“Suzy?” Miriam called up the stairs.
“Excuse me, Mrs Lehr...”
“I was with your colleague... She’s –”
“Colleague?”
“She took me upstairs.”
“No. I don’t think so.”
“Yes. She showed me round the place. Room by room. She’s up there. I was with her.”
“No, Mrs Lehr. That’s not possible. It’s just me.”
“Don’t be ridiculous.”
She turned to look at him and he was pale. His eyes flickered, avoiding hers, the way people did at funerals. The way people looked when they had bad news.
“Do you want a cup of tea or coffee? The owners made me one before they took themselves off to the London Eye. I was just cleaning up. They said to offer you one. Nice people.” He edged past her, holding his tie flat to his stomach. “Sit down and let me explain. Not that I can. Not really.”
He switched on the kettle to bring it back to the boil. Miriam came into the kitchen, but remained at the door.
“Have you heard of Suzy Lamplugh?” the young man said. “She was an estate agent. She went missing on the last Monday of July 1986. Nobody ever found out what happened to her. It’s a mystery.

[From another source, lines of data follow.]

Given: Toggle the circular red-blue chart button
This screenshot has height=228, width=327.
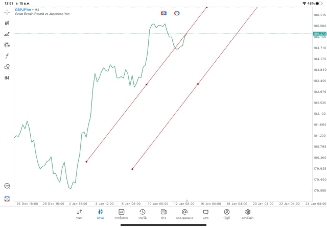Looking at the screenshot, I should pos(177,13).
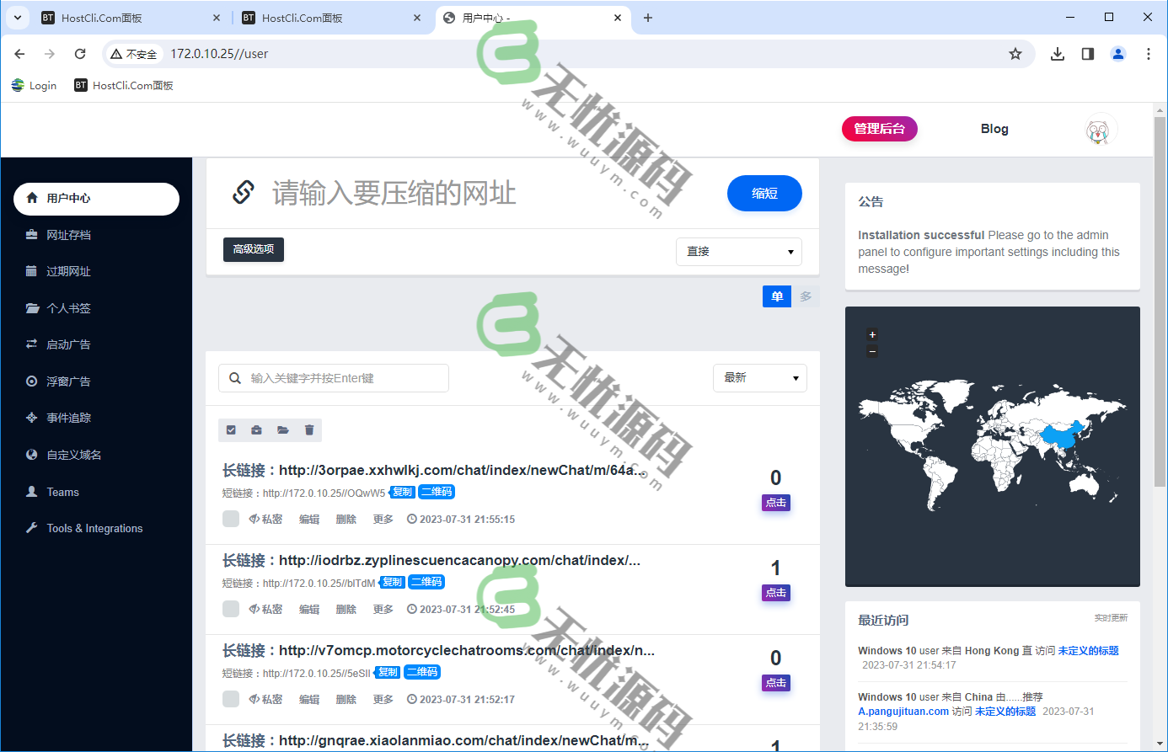
Task: Select the 事件追踪 tracking icon
Action: pyautogui.click(x=31, y=417)
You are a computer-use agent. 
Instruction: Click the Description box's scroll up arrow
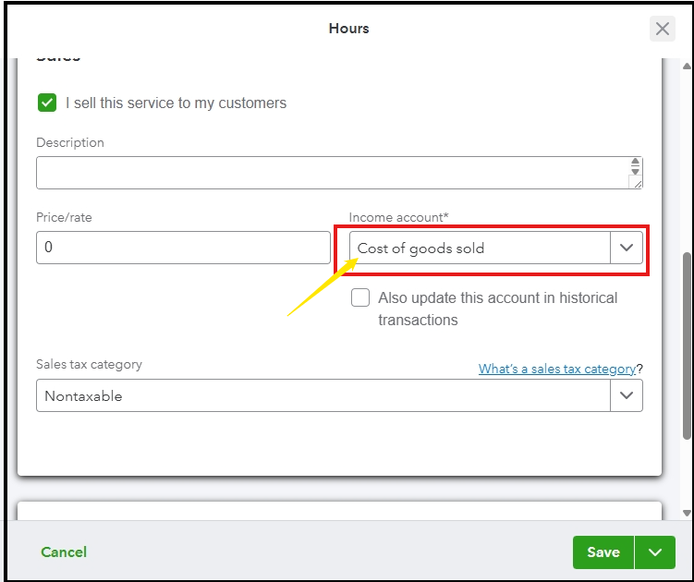pyautogui.click(x=635, y=162)
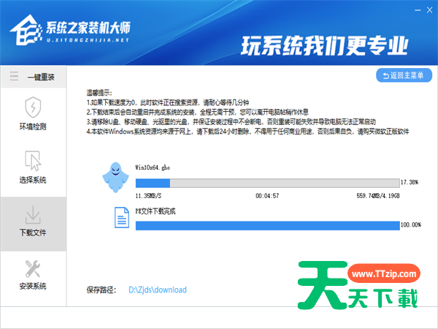Click the Win10x64.gho file name text

click(155, 167)
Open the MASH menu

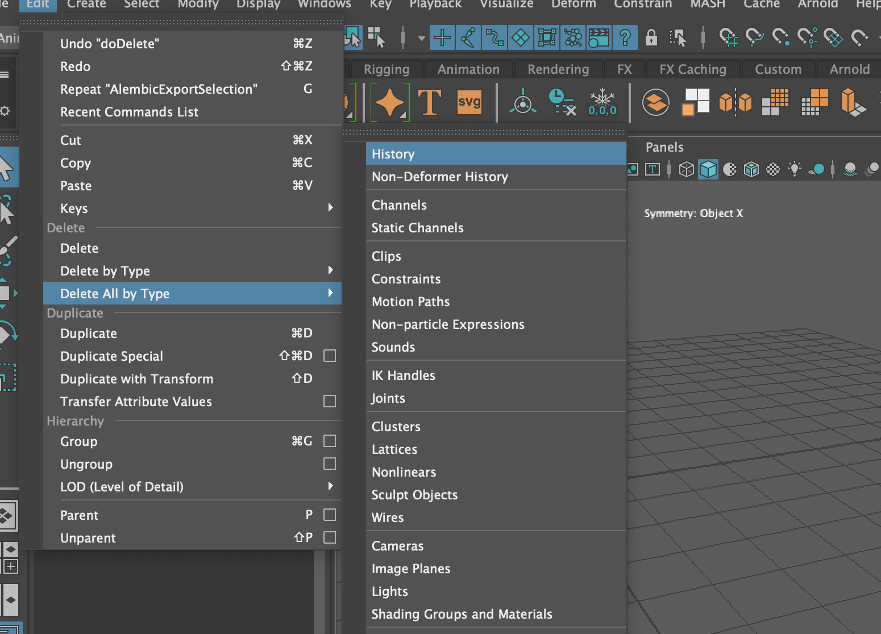pyautogui.click(x=707, y=5)
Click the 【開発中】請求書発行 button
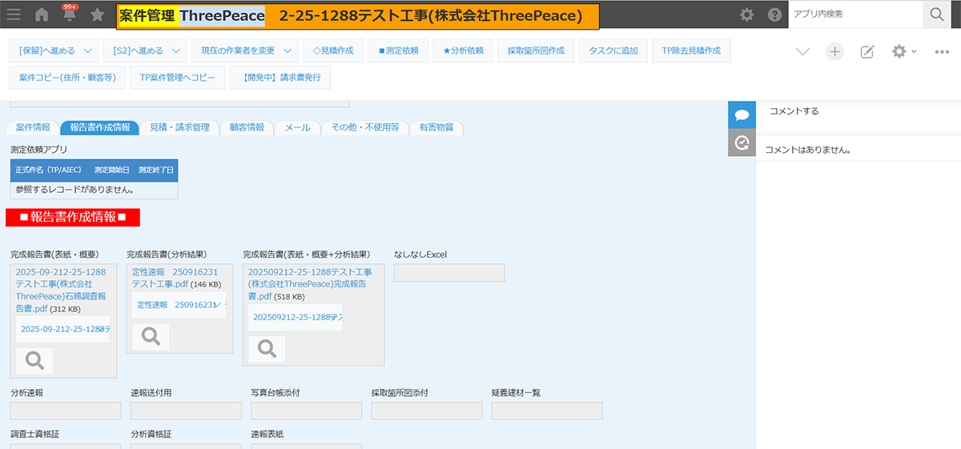The image size is (961, 449). [x=279, y=78]

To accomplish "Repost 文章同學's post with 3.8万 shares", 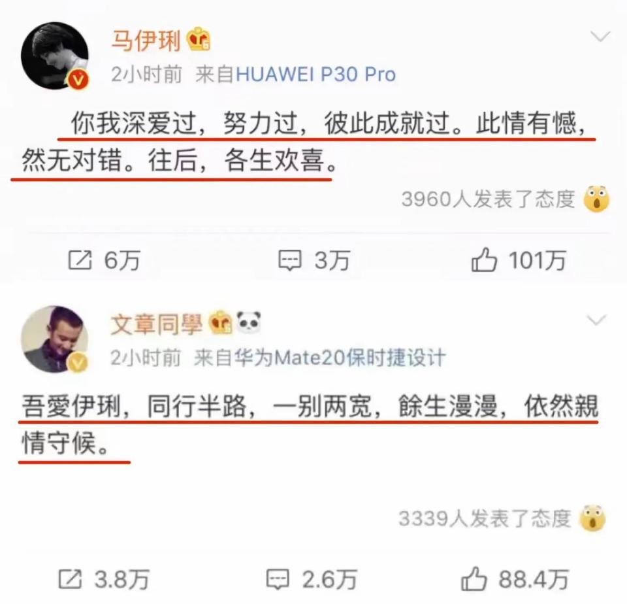I will point(104,579).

Wasn’t until 1994 she was officially declared dead, presumed murdered.”
Miriam decided she would sit down after all, and felt her way to the nearest chair like a blind person.
“She went out to show someone a property. The last entry in her diary said, ‘12.45 – Mr Kipper – 37 Shorrold’s Road O/S’. ‘O/S’ meaning she was going to meet him outside.”
“Suzy Lamplugh,” Miriam said as the kettle rose to a shriek. “It was in the news for ages. Years... Suzy Lamplugh...”
“Her white Ford Fiesta was found about a mile from the office outside another property in Stevenage Road. No sign of a struggle. No trace of her. Nothing. To this day.”
Miriam thought of the face she first saw, so tanned, so healthy. So – her throat tightened at the idea – alive.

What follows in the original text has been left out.